Assessment is an integral part of teaching and learning. At the senior secondary level it:
- identifies opportunities for further learning
- describes student achievement
- articulates and maintains standards
- provides the basis for the award of a certificate.
As part of VCE studies, assessment tasks enable:
- the demonstration of the achievement of an outcome or set of outcomes for satisfactory completion of a unit
- judgment and reporting of a level of achievement for school-based assessments at Units 3 and 4.
The following are the principles that underpin all VCE assessment practices. These are extracted from the
VCAA Principles and guidelines for the development and review of VCE Studies.
VCE assessment will be valid||This means that it will enable judgments to be made about demonstration of the outcomes and levels of achievement on assessment tasks fairly, in a balanced way and without adverse effects on the curriculum or for the education system. The overarching concept of validity is elaborated as follows.|
VCE assessment should be fair and reasonable||Assessment should be acceptable to stakeholders including students, schools, government and the community. The system for assessing the progress and achievement of students must be accessible, effective, equitable, reasonable and transparent.
The curriculum content to be assessed must be explicitly described to teachers in each study design and related VCAA documents. Assessment instruments should not assess learning that is outside the scope of a study design.
Each assessment instrument (for example, examination, assignment, test, project, practical, oral, performance, portfolio, presentation or observational schedule) should give students clear instructions. It should be administered under conditions (degree of supervision, access to resources, notice and duration) that are substantially the same for all students undertaking that assessment.
Authentication and school moderation of assessment and the processes of external review and statistical moderation are to ensure that assessment results are fair and comparable across the student cohort for that study.

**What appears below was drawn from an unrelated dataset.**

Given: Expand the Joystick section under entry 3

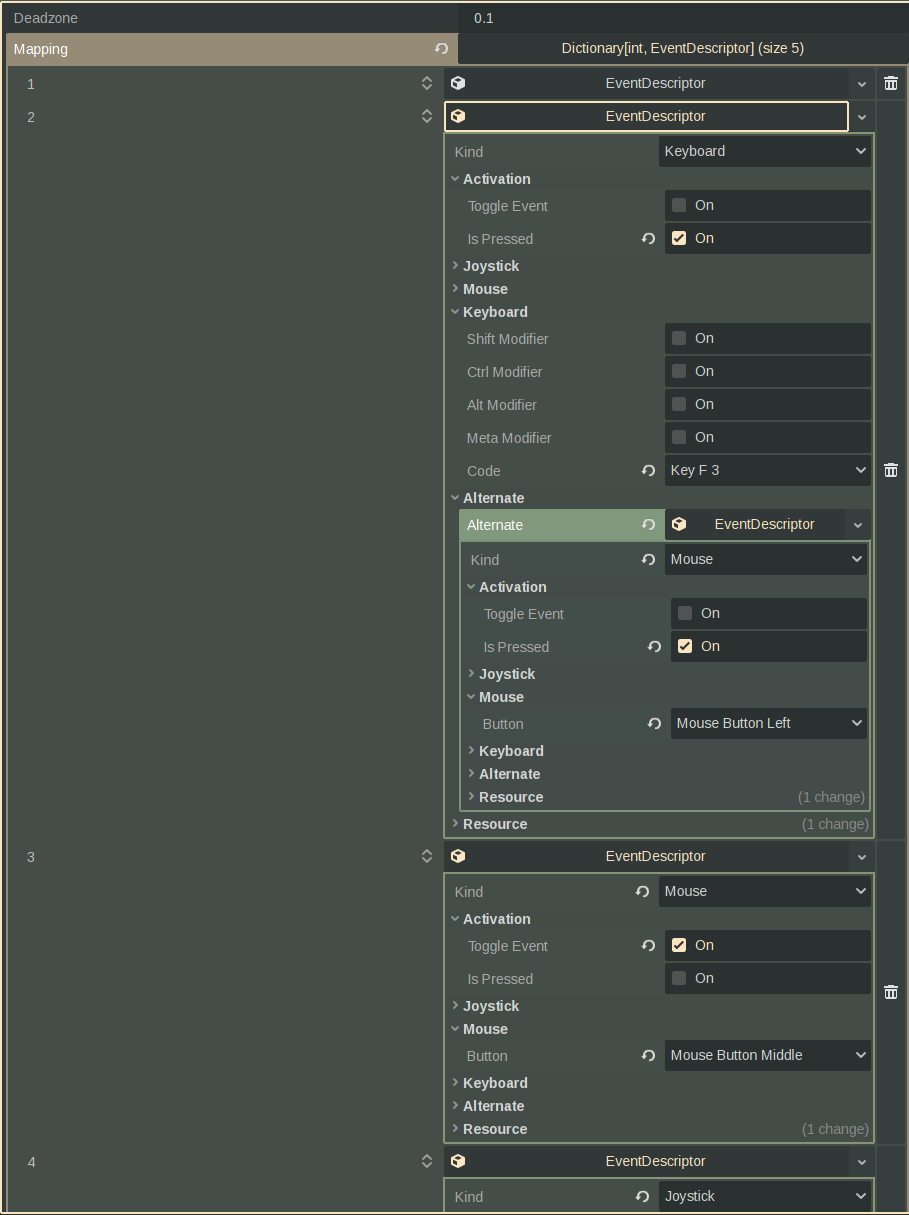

VCE assessment should be equitable||Assessment instruments should neither privilege nor disadvantage certain groups of students or exclude others on the basis of gender, culture, linguistic background, physical disability, socioeconomic status and geographical location.
Assessment instruments should be designed so that, under the same or similar conditions, they provide consistent information about student performance. This may be the case when, for example, alternatives are offered at the same time for assessment of an outcome (which could be based on a choice of context) or at a different time due to a student’s absence.
VCE assessment will be balanced||The set of assessment instruments used in a VCE study will be designed to provide a range of opportunities for a student to demonstrate in different contexts and modes the knowledge, skills, understanding and capacities set out in the curriculum. This assessment will also provide the opportunity for students to demonstrate different levels of achievement specified by suitable criteria, descriptors, rubrics or marking schemes.
Judgment about student level of achievement should be based on the results from a variety of practical and theoretical situations and contexts relevant to a study. Students may be required to respond in written, oral, performance, product, folio, multimedia or other suitable modes as applicable to the distinctive nature of a study or group of related studies.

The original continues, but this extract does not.